#### Data extracts
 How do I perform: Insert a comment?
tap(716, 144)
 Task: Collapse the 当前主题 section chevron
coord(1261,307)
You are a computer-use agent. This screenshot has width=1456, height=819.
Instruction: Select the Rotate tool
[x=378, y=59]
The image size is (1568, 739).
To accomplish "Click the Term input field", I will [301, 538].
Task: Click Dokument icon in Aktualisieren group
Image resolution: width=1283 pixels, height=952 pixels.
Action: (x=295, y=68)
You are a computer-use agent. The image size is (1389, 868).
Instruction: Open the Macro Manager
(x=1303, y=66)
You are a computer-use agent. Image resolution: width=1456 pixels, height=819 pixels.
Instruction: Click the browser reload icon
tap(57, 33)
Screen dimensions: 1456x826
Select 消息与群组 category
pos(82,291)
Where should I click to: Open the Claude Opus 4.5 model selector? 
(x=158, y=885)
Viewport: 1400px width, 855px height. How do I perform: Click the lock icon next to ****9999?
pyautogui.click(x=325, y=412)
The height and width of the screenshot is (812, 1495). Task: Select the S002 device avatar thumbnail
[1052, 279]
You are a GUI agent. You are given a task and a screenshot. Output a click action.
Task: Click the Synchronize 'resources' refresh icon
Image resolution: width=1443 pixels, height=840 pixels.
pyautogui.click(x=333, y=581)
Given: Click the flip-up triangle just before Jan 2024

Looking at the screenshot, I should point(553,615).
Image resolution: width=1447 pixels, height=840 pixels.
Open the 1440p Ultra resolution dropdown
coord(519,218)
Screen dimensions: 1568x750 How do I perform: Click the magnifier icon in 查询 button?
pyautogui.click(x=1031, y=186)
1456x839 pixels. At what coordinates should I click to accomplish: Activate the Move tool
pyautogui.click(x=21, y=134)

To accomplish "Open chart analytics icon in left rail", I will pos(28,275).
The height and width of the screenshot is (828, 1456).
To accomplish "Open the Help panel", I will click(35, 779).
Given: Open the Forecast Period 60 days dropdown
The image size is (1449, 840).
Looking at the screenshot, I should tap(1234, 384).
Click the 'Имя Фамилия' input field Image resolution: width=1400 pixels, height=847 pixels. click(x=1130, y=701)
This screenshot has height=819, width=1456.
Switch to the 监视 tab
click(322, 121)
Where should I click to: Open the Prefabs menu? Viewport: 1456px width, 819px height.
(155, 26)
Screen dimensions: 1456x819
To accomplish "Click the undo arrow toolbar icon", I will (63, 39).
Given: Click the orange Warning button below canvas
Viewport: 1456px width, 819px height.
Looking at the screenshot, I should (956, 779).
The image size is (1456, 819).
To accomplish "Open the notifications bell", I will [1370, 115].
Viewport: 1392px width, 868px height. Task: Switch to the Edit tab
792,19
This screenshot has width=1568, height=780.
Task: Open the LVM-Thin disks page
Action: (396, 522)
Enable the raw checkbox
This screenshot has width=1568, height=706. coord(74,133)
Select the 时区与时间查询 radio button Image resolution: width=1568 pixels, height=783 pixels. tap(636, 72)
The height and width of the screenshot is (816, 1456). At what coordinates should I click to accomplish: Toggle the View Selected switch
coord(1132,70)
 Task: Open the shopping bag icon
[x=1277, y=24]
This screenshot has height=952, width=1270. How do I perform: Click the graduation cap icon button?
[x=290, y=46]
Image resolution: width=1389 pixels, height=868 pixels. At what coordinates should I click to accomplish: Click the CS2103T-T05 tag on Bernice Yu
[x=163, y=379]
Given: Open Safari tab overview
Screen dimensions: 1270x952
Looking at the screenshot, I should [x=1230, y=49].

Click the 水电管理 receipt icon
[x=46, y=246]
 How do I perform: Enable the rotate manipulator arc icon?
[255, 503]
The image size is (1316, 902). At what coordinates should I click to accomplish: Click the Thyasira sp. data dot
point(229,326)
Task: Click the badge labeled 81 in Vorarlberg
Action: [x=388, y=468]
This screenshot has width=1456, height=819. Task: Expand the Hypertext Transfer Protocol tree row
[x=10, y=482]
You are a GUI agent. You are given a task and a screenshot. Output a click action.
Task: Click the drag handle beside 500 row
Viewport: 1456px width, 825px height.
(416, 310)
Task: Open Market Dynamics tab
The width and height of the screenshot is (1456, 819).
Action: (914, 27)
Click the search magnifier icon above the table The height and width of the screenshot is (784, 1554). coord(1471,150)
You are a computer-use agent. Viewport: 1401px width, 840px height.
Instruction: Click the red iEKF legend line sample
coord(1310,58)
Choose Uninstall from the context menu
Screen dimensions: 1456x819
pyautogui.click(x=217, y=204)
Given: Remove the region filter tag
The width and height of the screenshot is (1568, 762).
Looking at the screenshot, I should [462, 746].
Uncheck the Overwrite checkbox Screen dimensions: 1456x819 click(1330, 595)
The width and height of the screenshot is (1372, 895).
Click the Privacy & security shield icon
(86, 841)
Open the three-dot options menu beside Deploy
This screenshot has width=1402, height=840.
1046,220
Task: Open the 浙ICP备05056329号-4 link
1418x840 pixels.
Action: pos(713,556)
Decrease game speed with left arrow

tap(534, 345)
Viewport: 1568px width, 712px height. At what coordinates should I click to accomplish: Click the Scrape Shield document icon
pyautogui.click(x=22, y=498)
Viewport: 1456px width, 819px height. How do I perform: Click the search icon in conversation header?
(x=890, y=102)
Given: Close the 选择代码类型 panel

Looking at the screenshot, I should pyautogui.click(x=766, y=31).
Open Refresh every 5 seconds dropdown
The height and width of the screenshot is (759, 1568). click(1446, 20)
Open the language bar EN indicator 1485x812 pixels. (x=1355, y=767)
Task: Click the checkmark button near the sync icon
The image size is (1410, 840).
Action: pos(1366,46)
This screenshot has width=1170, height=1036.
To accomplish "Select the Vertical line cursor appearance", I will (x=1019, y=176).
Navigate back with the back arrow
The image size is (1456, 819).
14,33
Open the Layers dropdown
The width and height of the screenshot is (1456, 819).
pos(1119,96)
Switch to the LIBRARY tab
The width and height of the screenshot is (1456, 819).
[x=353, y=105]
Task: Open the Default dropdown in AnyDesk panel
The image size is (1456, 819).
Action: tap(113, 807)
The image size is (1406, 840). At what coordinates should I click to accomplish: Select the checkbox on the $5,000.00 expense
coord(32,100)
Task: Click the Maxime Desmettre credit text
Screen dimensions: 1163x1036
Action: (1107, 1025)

#### Assignment
A complete answer lists every line of the listing above that holds the word "agent".

#### Answer
You are a computer-use agent. This screenshot has width=1456, height=819.
You are a computer-use agent. The image size is (1389, 868).
You are a computer-use agent. Image resolution: width=1456 pixels, height=819 pixels.
You are a GUI agent. You are given a task and a screenshot. Output a click action.
You are a GUI agent. You are given a task and a screenshot. Output a click action.
You are a computer-use agent. Viewport: 1401px width, 840px height.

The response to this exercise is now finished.